US company Meta has been hit with several lawsuits. Privacy advocates accuse the company of circumventing Apple’s privacy policy to spy on users. According to reports, the apps from Instagram and Facebook would inject JavaScript code on visited websites for this purpose.
Facebook parent company Meta has been hit with a class action lawsuit. The accusation: the U.S. company secretly circumvented the security measures that Apple introduced last year to better protect iPhone users from espionage and data abuse.
Two Facebook users have therefore filed a lawsuit in federal court in San Francisco. They accuse the company of circumventing Apple’s privacy policies and violating state and federal laws that restrict the unauthorized collection of personal data.
Does Meta feed JavaScript code into websites?
As the Bloomberg news agency reports, a similar complaint reached the court just a week earlier.
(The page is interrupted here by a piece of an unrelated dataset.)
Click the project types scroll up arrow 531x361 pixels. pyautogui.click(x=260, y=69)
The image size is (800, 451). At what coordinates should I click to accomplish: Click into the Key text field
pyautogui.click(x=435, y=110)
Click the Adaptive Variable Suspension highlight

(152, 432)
It was based on a report by privacy researcher Felix Krause, who claimed that Instagram and Facebook’s apps on iOS were feeding JavaScript code to websites.
The code, according to Krause, subsequently allows the apps to “track everything you do on a website.” That includes sharing passwords, he said. Meta, meanwhile, acknowledged that the Facebook app monitors browser activity. However, the company denied that the app illegally collects user data.
Apple privacy changes cost Meta ten billion US dollars
According to the lawsuits, collecting data from the Facebook app helps Meta circumvent Apple’s privacy policy, which states that third-party apps must obtain consent from their users before tracking their activities online or offline.
Apple’s 2021 privacy changes restrict Meta’s ability to collect user data from iOS users. The US company reportedly lost around ten billion US dollars as a result.
Does the Facebook app circumvent Apple’s privacy rules?
Meanwhile, the class action lawsuit says that the Facebook app circumvents Apple’s privacy rules by loading links in the in-app browser and not in the default browser. And further:
This allows Meta to intercept, monitor and record its users’ interactions and communications with third parties and provide Meta with data that it aggregates, analyzes and uses to increase its advertising revenue.